- [Work instruction]:
Word for word, retype each record shown below.

##### Data to examine

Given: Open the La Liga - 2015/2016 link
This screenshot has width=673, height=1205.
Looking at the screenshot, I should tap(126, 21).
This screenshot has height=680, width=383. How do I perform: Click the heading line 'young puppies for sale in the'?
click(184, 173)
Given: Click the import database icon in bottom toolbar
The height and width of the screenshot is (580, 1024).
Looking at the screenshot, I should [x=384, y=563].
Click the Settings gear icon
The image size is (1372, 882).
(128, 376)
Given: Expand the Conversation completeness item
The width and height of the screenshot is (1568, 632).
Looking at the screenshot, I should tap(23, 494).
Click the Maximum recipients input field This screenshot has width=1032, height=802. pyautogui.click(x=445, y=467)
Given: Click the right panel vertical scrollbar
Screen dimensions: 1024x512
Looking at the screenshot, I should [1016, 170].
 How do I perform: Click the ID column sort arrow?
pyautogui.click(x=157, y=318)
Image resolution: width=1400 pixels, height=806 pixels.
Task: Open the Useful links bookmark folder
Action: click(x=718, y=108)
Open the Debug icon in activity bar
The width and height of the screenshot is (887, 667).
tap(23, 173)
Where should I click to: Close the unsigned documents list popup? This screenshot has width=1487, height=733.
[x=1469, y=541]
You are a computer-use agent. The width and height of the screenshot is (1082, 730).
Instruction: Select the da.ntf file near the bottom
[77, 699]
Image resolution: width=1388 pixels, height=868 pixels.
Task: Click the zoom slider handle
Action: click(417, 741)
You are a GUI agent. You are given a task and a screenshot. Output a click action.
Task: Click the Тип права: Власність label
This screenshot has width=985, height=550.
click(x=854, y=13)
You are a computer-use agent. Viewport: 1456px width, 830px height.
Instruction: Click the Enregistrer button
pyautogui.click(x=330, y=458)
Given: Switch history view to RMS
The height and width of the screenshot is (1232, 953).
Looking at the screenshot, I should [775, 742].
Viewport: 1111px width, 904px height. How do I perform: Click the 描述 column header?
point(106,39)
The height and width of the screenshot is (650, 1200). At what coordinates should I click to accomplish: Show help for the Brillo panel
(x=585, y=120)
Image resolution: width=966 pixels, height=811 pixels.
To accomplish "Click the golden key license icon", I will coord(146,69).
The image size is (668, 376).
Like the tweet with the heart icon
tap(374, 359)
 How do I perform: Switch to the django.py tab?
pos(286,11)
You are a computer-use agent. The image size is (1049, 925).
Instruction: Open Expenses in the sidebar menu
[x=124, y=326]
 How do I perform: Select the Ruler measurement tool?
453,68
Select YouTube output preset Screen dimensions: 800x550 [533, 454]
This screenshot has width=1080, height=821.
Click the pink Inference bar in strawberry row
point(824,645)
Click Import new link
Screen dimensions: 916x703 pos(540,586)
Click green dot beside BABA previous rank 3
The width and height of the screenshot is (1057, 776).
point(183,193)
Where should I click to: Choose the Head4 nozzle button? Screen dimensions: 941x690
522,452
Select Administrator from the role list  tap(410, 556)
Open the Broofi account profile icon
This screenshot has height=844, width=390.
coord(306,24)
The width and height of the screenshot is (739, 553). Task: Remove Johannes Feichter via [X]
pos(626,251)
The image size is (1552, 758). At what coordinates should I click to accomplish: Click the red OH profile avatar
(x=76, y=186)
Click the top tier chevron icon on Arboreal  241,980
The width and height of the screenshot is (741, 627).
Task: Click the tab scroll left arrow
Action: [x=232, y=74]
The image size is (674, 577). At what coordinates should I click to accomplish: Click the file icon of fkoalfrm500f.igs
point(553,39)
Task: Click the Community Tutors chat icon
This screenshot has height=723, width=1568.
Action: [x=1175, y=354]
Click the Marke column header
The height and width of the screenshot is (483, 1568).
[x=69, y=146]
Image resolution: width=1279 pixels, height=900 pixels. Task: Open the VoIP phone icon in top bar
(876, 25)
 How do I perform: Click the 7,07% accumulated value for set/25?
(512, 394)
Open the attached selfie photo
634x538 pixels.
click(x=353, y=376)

##########

- [Answer box]:
Given: Open the La Liga - 2015/2016 link
This screenshot has width=673, height=1205.
Looking at the screenshot, I should tap(126, 21).
This screenshot has height=680, width=383. How do I perform: Click the heading line 'young puppies for sale in the'?
click(184, 173)
Given: Click the import database icon in bottom toolbar
The height and width of the screenshot is (580, 1024).
Looking at the screenshot, I should [x=384, y=563].
Click the Settings gear icon
The image size is (1372, 882).
(128, 376)
Given: Expand the Conversation completeness item
The width and height of the screenshot is (1568, 632).
Looking at the screenshot, I should tap(23, 494).
Click the Maximum recipients input field This screenshot has width=1032, height=802. pyautogui.click(x=445, y=467)
Given: Click the right panel vertical scrollbar
Screen dimensions: 1024x512
Looking at the screenshot, I should [1016, 170].
 How do I perform: Click the ID column sort arrow?
pyautogui.click(x=157, y=318)
Image resolution: width=1400 pixels, height=806 pixels.
Task: Open the Useful links bookmark folder
Action: click(x=718, y=108)
Open the Debug icon in activity bar
The width and height of the screenshot is (887, 667).
tap(23, 173)
Where should I click to: Close the unsigned documents list popup? This screenshot has width=1487, height=733.
[x=1469, y=541]
You are a computer-use agent. The width and height of the screenshot is (1082, 730).
Instruction: Select the da.ntf file near the bottom
[77, 699]
Image resolution: width=1388 pixels, height=868 pixels.
Task: Click the zoom slider handle
Action: click(417, 741)
You are a GUI agent. You are given a task and a screenshot. Output a click action.
Task: Click the Тип права: Власність label
This screenshot has width=985, height=550.
click(x=854, y=13)
You are a computer-use agent. Viewport: 1456px width, 830px height.
Instruction: Click the Enregistrer button
pyautogui.click(x=330, y=458)
Given: Switch history view to RMS
The height and width of the screenshot is (1232, 953).
Looking at the screenshot, I should [775, 742].
Viewport: 1111px width, 904px height. How do I perform: Click the 描述 column header?
point(106,39)
The height and width of the screenshot is (650, 1200). At what coordinates should I click to accomplish: Show help for the Brillo panel
(x=585, y=120)
Image resolution: width=966 pixels, height=811 pixels.
To accomplish "Click the golden key license icon", I will coord(146,69).
The image size is (668, 376).
Like the tweet with the heart icon
tap(374, 359)
 How do I perform: Switch to the django.py tab?
pos(286,11)
You are a computer-use agent. The image size is (1049, 925).
Instruction: Open Expenses in the sidebar menu
[x=124, y=326]
 How do I perform: Select the Ruler measurement tool?
453,68
Select YouTube output preset Screen dimensions: 800x550 [533, 454]
This screenshot has width=1080, height=821.
Click the pink Inference bar in strawberry row
point(824,645)
Click Import new link
Screen dimensions: 916x703 pos(540,586)
Click green dot beside BABA previous rank 3
The width and height of the screenshot is (1057, 776).
point(183,193)
Where should I click to: Choose the Head4 nozzle button? Screen dimensions: 941x690
522,452
Select Administrator from the role list  tap(410, 556)
Open the Broofi account profile icon
This screenshot has height=844, width=390.
coord(306,24)
The width and height of the screenshot is (739, 553). Task: Remove Johannes Feichter via [X]
pos(626,251)
The image size is (1552, 758). At what coordinates should I click to accomplish: Click the red OH profile avatar
(x=76, y=186)
Click the top tier chevron icon on Arboreal  241,980
The width and height of the screenshot is (741, 627).
Task: Click the tab scroll left arrow
Action: [x=232, y=74]
The image size is (674, 577). At what coordinates should I click to accomplish: Click the file icon of fkoalfrm500f.igs
point(553,39)
Task: Click the Community Tutors chat icon
This screenshot has height=723, width=1568.
Action: [x=1175, y=354]
Click the Marke column header
The height and width of the screenshot is (483, 1568).
[x=69, y=146]
Image resolution: width=1279 pixels, height=900 pixels. Task: Open the VoIP phone icon in top bar
(876, 25)
 How do I perform: Click the 7,07% accumulated value for set/25?
(512, 394)
Open the attached selfie photo
634x538 pixels.
click(x=353, y=376)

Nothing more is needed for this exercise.